CZEMU TO NIE KONIEC?!
Przez chwilę się zawahałam, ale nie... nie wybaczę mu! Tak bardzo mi na nim zależało, a on? Całuje się z pierwszą lepszą kiedy myśli że ja tego ni widzę.
-Idź stąd.-powiedziałam przez łzy i odwróciłam się do niego plecami.
-Eveline...
-Powiedziałam IDŹ STĄD!-krzyknęłam i zaczęłam szlochać. Tego już było dla mnie za wiele... nie radziłam sobie...
~Po kilku tygodniach~
Usłyszałam czyjeś kroki.

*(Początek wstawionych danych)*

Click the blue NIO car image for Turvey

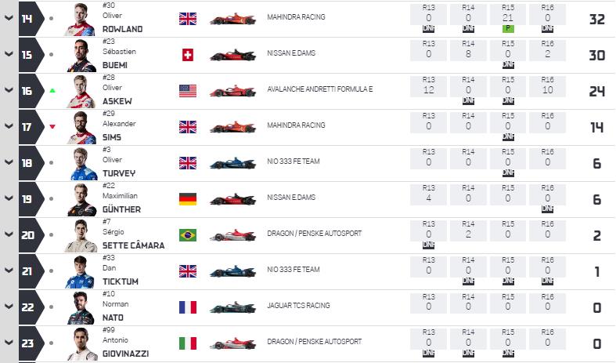[x=232, y=163]
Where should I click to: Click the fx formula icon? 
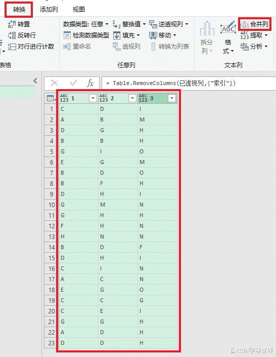[x=90, y=83]
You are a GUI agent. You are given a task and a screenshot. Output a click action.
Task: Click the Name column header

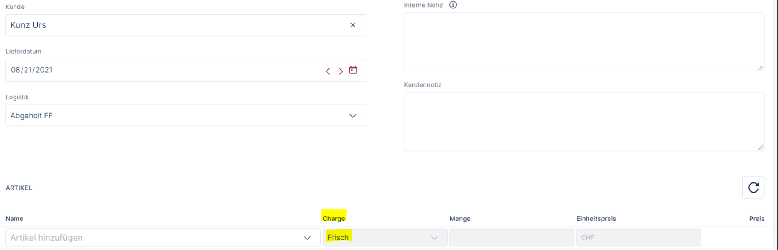14,219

Nadal leżałam w szpitalu, ale zmieniłam miejsce. Fabiana nie widziałam od kiedy wygoniłam go ze szpitalnego pokoju. Tylko czasami widywałam dziewczyny ze stajni. Wszyscy cieszyli się życiem, a ja? Na drugim odwyku, po lekach antydepresyjnych... moje życie nie istniało. Nie umiem już cieszyć się z niczego. Moje konie widzę tylko na zdjęciach...
-Eveline...-usłyszałam czyi s ochrypły głos, ale byłam odwrócona tyłem do drzwi.